Python unicode behaviour in Google App Engine

大兔子大兔子 提交于 2019-12-06 14:54:23

问题


I got completely confused with gae. I have a script, that does a post request(using urlfetch from Google App Engine api) as a response we get a cp1251 encoded html page.

Then I decode it, using .decode('cp1251') and parse with lxml.

My code works totally fine on my local machine:

import re
import leaf #simple wrapper for lxml
weekdaysD={u'понедельник':1, u'вторник':2, u'среда':3, u'четверг':4, u'пятница':5, u'суббота':6}
document = leaf.parse(leaf.strip_symbols(leaf.strip_accents(html_in_cp1251.decode('cp1251'))))
table=document.get('table')
trs=table('tr') #leaf syntax
for tr in trs:
    tds=tr.xpath('td')
    for td in tds:
        if td.colspan=='3':
            curweek=re.findall('\w+(?=\-)', td.text)[0]               
            curday=weekdaysD[td.text.split(u',')[0]]

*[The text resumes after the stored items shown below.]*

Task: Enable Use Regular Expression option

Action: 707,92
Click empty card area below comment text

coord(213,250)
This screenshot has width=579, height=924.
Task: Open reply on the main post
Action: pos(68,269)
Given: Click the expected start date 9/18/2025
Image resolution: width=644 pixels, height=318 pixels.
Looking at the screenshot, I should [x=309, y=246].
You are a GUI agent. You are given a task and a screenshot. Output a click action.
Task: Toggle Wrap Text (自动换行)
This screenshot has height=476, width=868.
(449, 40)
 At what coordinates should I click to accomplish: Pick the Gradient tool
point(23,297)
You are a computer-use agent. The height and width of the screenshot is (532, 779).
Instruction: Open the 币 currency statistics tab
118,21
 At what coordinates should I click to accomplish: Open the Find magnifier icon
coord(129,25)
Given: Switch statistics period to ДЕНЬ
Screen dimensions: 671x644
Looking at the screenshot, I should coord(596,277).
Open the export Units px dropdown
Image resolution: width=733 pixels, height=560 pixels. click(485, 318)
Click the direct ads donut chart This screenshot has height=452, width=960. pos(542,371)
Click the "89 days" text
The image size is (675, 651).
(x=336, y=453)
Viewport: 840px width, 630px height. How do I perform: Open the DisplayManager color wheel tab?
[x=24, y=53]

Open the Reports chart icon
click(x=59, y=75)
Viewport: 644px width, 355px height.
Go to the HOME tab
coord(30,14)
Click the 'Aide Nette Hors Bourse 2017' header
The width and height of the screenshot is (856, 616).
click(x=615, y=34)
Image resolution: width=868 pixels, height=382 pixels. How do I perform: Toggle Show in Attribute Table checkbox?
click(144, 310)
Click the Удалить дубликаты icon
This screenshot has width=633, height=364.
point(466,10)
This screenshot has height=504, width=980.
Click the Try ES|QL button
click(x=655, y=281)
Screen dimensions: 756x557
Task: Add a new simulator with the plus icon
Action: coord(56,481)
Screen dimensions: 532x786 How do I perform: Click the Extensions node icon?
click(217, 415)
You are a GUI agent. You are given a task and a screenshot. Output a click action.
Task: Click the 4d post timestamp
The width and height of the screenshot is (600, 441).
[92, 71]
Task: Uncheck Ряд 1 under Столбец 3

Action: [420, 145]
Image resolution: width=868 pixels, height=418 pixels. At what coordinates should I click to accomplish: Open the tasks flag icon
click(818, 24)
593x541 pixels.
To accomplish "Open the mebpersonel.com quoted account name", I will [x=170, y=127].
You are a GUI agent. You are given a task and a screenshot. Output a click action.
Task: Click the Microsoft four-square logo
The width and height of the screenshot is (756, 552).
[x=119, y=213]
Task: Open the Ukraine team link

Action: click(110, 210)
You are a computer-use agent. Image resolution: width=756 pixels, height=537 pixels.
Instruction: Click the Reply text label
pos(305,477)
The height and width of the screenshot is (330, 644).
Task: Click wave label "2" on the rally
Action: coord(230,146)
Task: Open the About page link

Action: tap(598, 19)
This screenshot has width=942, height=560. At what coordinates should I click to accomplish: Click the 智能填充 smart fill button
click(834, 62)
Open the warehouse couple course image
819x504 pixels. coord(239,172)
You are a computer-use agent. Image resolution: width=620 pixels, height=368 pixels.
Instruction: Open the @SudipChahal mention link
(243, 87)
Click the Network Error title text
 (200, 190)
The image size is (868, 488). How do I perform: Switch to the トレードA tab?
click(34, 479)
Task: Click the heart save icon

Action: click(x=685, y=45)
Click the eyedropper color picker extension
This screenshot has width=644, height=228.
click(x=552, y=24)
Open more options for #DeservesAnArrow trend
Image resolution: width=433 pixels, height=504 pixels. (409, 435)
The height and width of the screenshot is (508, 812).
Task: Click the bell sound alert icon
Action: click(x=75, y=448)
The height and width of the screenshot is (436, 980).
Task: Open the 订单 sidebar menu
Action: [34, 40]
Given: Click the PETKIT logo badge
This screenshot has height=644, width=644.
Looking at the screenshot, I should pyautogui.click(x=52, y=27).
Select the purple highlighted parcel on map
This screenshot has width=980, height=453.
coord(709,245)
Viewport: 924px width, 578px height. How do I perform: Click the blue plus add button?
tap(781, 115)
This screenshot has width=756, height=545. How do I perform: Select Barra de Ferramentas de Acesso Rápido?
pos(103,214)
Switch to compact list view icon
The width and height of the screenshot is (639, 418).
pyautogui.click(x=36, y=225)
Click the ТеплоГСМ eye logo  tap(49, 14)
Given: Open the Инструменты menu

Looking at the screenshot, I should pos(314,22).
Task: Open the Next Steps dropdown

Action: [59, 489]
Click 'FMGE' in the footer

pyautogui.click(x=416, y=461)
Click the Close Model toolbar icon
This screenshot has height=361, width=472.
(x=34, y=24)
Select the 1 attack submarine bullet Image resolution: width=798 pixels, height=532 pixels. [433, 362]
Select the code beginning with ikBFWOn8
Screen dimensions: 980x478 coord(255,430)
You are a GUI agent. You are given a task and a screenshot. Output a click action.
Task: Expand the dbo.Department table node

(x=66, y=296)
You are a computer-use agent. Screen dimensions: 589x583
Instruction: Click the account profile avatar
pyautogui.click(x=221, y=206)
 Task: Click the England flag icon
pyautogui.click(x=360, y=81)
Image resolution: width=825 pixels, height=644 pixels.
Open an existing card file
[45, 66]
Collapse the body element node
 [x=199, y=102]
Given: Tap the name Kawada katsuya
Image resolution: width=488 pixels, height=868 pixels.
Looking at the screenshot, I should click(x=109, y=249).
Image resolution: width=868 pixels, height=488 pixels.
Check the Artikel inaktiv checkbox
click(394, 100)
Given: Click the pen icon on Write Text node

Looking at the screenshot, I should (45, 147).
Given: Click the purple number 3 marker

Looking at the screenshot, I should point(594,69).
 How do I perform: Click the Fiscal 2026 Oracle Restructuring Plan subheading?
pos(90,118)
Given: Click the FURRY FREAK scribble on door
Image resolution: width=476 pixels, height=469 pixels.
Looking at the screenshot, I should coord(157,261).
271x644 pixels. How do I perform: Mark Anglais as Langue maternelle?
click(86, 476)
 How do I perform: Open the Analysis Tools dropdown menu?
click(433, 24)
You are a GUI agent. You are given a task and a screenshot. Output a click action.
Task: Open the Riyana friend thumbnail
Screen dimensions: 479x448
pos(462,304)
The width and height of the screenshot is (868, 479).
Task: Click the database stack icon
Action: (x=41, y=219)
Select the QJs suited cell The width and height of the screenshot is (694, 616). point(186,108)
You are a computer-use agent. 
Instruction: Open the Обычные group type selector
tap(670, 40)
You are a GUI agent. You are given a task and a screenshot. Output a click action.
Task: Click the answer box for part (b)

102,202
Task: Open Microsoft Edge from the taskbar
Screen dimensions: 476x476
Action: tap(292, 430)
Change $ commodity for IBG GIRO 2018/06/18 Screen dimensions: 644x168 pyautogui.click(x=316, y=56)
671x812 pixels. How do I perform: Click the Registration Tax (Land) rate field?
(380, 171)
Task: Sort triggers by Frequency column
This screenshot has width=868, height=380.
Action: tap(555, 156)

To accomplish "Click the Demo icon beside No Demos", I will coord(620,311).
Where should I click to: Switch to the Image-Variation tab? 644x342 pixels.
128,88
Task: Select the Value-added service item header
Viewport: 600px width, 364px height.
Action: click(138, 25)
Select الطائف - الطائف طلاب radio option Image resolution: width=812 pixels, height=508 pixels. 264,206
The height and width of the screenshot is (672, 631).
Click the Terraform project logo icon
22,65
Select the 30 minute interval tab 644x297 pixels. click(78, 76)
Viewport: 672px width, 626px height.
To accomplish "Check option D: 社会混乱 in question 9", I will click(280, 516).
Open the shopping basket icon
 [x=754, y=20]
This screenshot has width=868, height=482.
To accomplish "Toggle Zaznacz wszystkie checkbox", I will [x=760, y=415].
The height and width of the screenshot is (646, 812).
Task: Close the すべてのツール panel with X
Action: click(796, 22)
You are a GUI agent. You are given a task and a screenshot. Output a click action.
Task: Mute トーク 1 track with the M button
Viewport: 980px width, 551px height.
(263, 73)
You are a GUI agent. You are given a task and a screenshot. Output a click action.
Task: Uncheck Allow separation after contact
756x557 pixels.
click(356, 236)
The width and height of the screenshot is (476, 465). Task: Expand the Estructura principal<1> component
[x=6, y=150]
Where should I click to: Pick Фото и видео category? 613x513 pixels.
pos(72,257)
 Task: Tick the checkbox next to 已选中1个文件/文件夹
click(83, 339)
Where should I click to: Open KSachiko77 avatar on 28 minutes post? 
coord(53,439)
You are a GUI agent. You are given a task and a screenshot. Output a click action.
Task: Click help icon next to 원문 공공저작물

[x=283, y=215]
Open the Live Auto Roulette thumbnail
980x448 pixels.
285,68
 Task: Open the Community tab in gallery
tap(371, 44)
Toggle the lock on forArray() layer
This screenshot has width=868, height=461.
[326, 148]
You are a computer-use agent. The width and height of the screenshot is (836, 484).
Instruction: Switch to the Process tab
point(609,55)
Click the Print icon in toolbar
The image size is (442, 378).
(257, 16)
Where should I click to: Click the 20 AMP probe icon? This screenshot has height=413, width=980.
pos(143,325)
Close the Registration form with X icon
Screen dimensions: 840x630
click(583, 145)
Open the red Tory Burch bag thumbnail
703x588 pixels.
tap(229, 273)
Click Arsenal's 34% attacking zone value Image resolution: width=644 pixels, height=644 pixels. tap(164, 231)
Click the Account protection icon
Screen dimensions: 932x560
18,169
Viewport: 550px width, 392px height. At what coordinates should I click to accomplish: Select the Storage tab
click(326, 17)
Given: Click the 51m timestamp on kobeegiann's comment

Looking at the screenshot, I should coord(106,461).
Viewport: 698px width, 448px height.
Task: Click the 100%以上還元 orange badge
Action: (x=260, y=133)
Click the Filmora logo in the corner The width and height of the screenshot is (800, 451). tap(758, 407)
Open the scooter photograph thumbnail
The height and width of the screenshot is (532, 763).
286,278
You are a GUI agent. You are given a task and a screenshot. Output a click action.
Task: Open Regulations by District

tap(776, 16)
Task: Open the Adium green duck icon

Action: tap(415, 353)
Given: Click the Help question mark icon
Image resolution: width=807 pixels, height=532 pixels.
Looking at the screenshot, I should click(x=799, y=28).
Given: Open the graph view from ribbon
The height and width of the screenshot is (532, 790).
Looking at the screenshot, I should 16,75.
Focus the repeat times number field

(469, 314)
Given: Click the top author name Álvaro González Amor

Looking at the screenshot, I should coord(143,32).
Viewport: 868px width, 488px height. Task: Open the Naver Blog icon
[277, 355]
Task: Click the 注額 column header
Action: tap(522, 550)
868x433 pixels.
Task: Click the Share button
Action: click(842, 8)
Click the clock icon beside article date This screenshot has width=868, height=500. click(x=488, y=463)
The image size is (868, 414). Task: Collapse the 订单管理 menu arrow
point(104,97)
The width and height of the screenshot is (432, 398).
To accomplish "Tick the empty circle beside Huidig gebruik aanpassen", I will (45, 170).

but when I deploy it to gae, I get:

curday=weekdaysD[td.text.split(u',')[0]]
KeyError: u'\xd0\xb2\xd1\x82\xd0\xbe\xd1\x80\xd0\xbd\xd0\xb8\xd0\xba'

How is non unicode characters there at all? And why is everything ok locally? I've tried all variations of decoding\encoding placing in my code - nothing helped. I'm stuck for a few days now.

UPD: also, if I add to my script on GAE:

print type(weekdaysD.keys()[0]), type(td.text.split(u',')[0]) 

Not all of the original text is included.